Activity: Bring together all lines of the material below that contain the string "screenshot".

(Source data begins)

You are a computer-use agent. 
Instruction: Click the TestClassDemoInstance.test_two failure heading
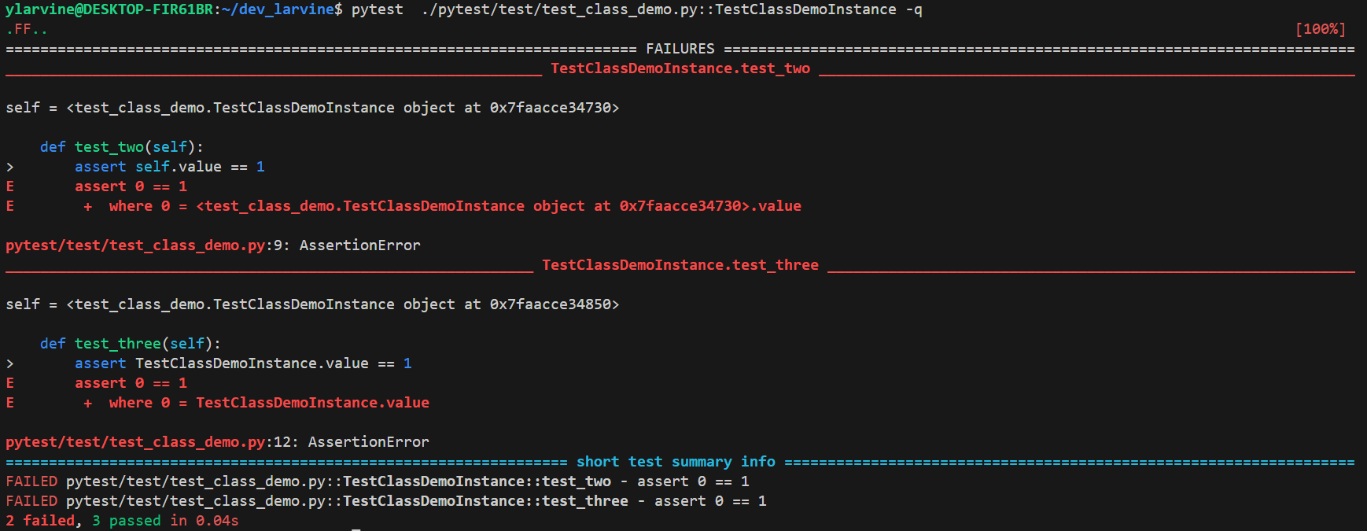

(Source data ends)
(Source data begins)

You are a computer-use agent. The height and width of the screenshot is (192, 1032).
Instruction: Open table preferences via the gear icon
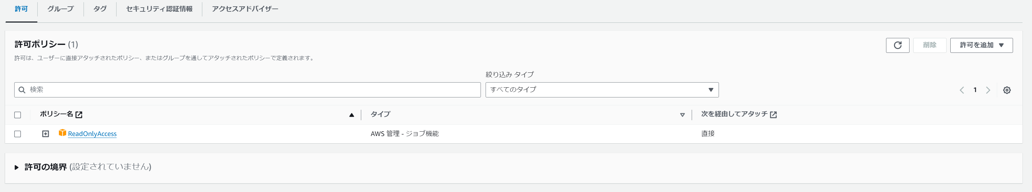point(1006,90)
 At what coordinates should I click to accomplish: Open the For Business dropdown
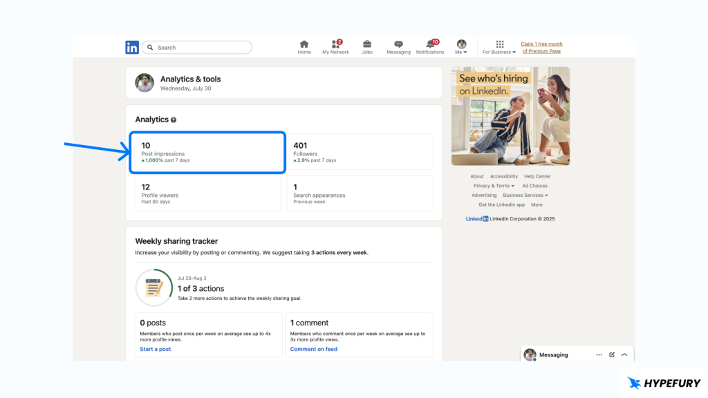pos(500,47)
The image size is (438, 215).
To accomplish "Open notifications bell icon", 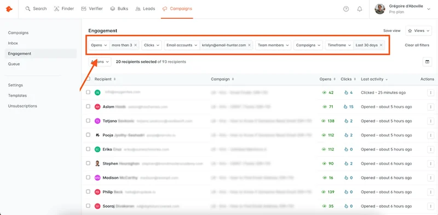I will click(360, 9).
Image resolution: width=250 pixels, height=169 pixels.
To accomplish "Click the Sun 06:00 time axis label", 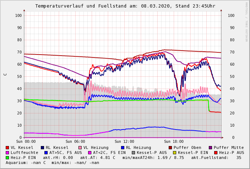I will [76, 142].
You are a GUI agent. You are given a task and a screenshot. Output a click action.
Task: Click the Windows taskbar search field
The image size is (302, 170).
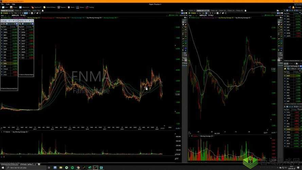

(Source data ends)
(Source data begins)

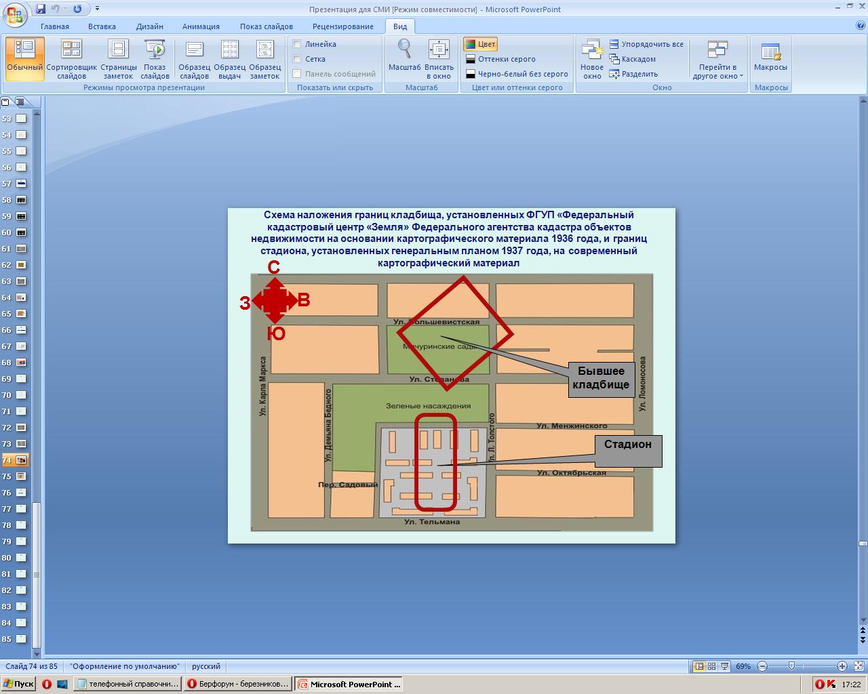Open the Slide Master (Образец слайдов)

(Source data ends)

Response to this exercise:
You are a computer-use agent. The height and width of the screenshot is (192, 1032).
You are a GUI agent. You are given a task and a screenshot. Output a click action.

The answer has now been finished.